Read: Understanding our society through Durkheim’s Division of Labour
In the early twentieth century, more critical analyses of sex roles and gender began to emerge. Margaret Mead (1935) challenged the old androcentric view of the world in her anthropological study of three New Guinea societies. These societies exhibited different notions about the temperament of each sex. She sought to establish that ‘feminine and masculine attributes were largely cultural rather than natural’. Her path-breaking research brought the idea of cultural ‘malleability of gender and thus illustrated its disconnection from biological sex (Jackson and Scott, 2011). Around this time, many sociologists like Viola Klein and Mirra Kimarovsky began to challenge the social ordering of sex roles and the inequalities that they generated. Klein argues that feminine traits are sociological rather than biological. At a time when women were primarily assumed to be ‘housewives’, Myrdal and Klein studied ‘the increasing participation of women in post-war labour and the double burden this imposed on them (Jackson and Scott, 2011).

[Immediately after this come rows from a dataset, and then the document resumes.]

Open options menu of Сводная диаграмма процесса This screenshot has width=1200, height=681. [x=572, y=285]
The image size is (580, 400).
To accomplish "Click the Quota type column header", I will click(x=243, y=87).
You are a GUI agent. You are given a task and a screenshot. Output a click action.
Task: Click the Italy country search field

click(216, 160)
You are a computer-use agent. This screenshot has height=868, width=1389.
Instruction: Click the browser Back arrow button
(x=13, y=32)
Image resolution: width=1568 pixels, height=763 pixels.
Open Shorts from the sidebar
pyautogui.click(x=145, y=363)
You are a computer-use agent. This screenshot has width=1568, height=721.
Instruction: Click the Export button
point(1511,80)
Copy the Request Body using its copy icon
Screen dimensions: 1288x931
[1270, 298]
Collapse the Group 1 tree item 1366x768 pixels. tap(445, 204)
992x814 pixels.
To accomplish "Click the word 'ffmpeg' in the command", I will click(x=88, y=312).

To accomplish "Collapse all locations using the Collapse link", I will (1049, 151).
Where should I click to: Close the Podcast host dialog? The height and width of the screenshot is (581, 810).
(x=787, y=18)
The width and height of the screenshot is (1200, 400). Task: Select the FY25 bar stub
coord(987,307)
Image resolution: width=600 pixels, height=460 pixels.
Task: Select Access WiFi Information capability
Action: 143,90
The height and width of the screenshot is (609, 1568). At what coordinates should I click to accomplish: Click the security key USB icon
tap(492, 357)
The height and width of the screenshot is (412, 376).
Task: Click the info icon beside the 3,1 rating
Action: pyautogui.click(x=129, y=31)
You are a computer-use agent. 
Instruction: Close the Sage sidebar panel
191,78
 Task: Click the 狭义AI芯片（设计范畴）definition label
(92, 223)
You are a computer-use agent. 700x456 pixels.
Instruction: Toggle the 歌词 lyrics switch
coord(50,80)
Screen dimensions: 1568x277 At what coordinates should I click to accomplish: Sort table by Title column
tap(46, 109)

These anthropological and sociological studies paved a way for the later conceptualization of gender. First, they established that the ideas of femininity and masculinity were not innate but culturally arrived. Second, they challenged the notions of complementarity between gender roles. Most importantly, they established how sex roles promoted divisions in the society. Gender came to be understood as a hierarchical relationship between women and men rather than basic differences between them.
- Ritzer, G. (1992). Sociological Theory (5th ed.).New York: McGraw-Hill.
- Jackson, S. and Scott, S. (2002). Gender: A Sociological Reader. London: Routledge.